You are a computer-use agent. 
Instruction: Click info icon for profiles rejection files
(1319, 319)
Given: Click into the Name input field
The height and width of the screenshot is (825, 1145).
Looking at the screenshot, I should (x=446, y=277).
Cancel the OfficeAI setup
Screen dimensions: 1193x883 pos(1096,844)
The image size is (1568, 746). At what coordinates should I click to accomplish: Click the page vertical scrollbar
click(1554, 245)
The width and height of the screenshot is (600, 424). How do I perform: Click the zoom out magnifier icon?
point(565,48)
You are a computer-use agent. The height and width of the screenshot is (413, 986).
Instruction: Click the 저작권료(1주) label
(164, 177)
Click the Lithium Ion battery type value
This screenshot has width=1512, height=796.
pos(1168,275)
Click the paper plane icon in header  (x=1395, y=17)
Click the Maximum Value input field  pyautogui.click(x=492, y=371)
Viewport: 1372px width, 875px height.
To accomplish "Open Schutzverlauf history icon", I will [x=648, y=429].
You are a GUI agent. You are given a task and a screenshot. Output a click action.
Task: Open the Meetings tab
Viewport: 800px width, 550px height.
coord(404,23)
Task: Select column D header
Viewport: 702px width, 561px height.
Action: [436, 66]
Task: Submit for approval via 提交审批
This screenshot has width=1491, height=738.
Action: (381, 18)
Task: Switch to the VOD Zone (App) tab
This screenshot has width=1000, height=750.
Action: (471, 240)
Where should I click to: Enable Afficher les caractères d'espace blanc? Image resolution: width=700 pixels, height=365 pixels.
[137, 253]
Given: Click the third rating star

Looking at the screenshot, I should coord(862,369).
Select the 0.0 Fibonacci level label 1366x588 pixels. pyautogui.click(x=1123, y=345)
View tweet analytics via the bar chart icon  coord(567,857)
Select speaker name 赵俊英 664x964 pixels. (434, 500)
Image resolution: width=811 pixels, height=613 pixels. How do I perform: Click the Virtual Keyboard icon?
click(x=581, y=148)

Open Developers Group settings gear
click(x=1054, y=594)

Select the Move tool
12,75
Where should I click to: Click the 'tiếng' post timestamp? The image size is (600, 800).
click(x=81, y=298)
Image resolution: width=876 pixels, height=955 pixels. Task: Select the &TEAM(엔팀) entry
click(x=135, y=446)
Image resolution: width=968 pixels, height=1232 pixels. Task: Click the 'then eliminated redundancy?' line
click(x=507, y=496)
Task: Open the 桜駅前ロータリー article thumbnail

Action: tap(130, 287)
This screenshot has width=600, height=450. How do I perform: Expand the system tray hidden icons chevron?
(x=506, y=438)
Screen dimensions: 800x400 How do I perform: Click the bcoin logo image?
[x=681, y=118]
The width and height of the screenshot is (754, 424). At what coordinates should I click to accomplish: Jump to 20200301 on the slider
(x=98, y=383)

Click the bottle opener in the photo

**ABOUT THIS EXERCISE:** Select all lines with the word "computer" from the entries above.

**PROBLEM SOLUTION:**
You are a computer-use agent. 
You are a computer-use agent. The height and width of the screenshot is (413, 986).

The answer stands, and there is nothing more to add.